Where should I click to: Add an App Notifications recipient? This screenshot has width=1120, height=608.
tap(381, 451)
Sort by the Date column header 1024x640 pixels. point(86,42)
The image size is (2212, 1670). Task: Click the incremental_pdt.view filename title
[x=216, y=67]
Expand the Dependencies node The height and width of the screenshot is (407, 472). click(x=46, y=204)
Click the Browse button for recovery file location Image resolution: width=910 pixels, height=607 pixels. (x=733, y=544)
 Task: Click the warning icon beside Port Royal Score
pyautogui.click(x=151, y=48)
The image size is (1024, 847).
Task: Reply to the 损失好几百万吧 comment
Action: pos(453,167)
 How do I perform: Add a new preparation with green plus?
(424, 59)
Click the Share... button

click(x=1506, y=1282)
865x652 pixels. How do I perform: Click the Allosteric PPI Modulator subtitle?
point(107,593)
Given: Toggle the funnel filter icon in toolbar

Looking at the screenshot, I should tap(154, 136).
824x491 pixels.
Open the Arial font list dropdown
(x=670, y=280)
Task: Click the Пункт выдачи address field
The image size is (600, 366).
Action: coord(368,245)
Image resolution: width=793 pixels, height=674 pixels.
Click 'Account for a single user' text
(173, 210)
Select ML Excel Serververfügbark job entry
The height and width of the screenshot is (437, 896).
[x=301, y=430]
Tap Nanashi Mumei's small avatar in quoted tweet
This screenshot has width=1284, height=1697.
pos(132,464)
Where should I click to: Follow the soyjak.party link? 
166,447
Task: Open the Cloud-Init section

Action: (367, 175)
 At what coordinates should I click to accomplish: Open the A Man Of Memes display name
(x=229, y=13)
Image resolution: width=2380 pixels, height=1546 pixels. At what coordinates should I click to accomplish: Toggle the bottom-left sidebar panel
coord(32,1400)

● Challenge:
Recast everything from the line containing "Image resolution: width=2380" down to the end of the items as a two-column CSV with the header row instruction,location. Give one row per item, with its text in the first field and its answer in the second, each field in quotation marks and any line breaks replaced by spaces.

● Written solution:
instruction,location
"Image resolution: width=2380 pixels, height=1546 pixels. At what coordinates should I click to accomplish: Toggle the bottom-left sidebar panel","coord(32,1400)"